E Giulia? All’inizio, crede all’immagine criminale che le
dipingono di Saverio, e si allontana. Anche lei finisce in carcere, anche se
non si tratta affatto di un istituto di correzione vero e proprio; lei mantiene
la propria libertà di camminare al sole, e recarsi dovunque voglia, frequentare
chiunque. Si sposa, Giulia, con un partito eccellente, all’altezza della sua
famiglia, con tutti i requisiti giusti, persino l’aspetto giusto. L’unico
particolare minuscolo, del tutto trascurabile, è che Giulia non lo ama. È attratta
e affascinata, e forse convinta di uscire dalla stretta soffocante delle
convinzioni della sua famiglia, ma non si accorge del laccio nascosto sotto l’aspetto
luccicante e tutto lustrini di quel matrimonio.
Lo sperimenterà in pieno. Saranno anni difficili e
tormentosi, e mentre Saverio salda il suo debito con la società e cerca di
guarire e recuperare la sua vita (sempre tenendo nel cuore l’immagine della sua
dea), Giulia entra in manicomio. La lotta contro la pressione sociale l’ha
sfiancata.
Sono due anime prigioniere, quelle che vivono insieme e poi
finiscono strappate l’una dall’altra, in questo libro. In tempi diversi, in
modi diversi, sotto carcerieri diversi. Non si arrendono mai, in realtà. Saverio
non si lamenta, Giulia piange ma recupera una forza insospettabile sotto quei
lineamenti di bambola delicata. Tutti e due escono rinnovati, con le ferite
chiuse e visibili, dai roghi in cui sono stati sistemati dalla società e dalla
famiglia.
Non anticipo il finale. Rovinerei la magia e la brezza
fresca dell’ultima frase, che dovete leggere e ripetere. È il coronamento
ideale dell’intera vicenda e dello stile sempre nuovo, gentile e articolato
dell’autrice. Con apparente semplicità, Jolanda Pergreffi racconta un’epica.
Niente spade o principesse minacciate da draghi, solo anime umane alla scoperta
della propria grandezza nei sentimenti.
Questo libretto mi parla da maggio, già dai post del Salone del Libro…

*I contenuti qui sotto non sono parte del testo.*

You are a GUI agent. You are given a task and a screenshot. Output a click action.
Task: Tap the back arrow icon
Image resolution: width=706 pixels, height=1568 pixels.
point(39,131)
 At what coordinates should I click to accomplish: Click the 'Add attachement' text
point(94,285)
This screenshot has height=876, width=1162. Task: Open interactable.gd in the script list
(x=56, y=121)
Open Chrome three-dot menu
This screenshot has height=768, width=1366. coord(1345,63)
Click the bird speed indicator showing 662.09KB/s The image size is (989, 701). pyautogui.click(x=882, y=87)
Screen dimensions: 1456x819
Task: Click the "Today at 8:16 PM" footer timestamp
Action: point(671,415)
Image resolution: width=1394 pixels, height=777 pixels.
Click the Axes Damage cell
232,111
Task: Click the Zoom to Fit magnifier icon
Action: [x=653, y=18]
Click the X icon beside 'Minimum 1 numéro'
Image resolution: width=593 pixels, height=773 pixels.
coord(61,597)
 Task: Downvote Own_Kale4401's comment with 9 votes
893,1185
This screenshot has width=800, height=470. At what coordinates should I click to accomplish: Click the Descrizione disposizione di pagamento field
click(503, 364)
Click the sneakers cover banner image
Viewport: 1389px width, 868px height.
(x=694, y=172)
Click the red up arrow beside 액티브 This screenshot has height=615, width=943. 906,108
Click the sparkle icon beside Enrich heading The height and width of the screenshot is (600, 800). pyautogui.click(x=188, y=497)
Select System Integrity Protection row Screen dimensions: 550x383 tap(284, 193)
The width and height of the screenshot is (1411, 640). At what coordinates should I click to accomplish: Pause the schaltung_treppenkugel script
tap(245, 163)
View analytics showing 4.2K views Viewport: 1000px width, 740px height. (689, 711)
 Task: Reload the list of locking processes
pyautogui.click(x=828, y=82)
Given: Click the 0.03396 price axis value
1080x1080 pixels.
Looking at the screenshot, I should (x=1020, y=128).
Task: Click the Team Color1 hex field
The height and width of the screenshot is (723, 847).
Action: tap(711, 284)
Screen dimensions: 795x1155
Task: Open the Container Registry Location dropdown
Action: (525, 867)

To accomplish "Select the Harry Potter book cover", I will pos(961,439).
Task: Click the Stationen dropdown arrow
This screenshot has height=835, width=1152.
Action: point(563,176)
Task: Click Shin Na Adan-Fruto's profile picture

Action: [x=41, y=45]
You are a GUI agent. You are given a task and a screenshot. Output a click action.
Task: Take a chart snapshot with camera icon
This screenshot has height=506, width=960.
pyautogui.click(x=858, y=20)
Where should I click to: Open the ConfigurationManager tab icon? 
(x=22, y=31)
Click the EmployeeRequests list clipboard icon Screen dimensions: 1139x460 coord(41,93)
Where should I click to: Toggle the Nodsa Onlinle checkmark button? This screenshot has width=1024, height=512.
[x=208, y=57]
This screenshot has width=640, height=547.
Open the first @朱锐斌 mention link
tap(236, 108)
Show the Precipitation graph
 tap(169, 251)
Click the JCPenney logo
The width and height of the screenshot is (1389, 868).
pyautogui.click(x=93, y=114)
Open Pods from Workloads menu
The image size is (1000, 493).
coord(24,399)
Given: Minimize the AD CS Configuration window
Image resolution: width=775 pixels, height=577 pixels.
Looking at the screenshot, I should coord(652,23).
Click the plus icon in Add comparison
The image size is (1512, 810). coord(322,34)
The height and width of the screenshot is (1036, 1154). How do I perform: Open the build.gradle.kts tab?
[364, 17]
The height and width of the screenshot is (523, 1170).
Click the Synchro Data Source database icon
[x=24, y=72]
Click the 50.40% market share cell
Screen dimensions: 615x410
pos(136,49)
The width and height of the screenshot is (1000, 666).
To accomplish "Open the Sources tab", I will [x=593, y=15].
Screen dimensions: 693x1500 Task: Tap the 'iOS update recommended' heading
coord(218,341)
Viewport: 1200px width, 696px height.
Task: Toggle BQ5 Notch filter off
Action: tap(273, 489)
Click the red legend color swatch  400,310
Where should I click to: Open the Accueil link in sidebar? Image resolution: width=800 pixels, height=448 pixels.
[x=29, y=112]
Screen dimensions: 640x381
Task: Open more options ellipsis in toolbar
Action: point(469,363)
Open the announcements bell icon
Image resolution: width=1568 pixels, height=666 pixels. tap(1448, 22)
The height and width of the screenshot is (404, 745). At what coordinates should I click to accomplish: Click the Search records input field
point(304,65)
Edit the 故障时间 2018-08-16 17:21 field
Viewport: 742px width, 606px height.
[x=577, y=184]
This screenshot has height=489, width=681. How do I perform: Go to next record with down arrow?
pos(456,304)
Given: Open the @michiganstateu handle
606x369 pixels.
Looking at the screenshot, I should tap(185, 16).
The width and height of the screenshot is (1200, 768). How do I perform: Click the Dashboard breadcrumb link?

RispondiEliminaGiusto per curiosità e per rimanere in tema col post che segue: in questo libro c’è una donna che cerca di uscire dal ruolo “angelo del focolare” (a dimostrazione che, alla fine, tutto il mondo è paese)?
Più o meno, sì. Giulia non è un angelo del focolare, e sa bene di non esserlo. S'imprigiona in un matrimonio di convenienza, soprattutto di convinzione sua di volerlo e di essere innamorata dell'uomo che va bene alla sua famiglia. All'inizio subisce, e poi si ribella, e questo le costa caro. Lo leggerai, e poi mi dirai.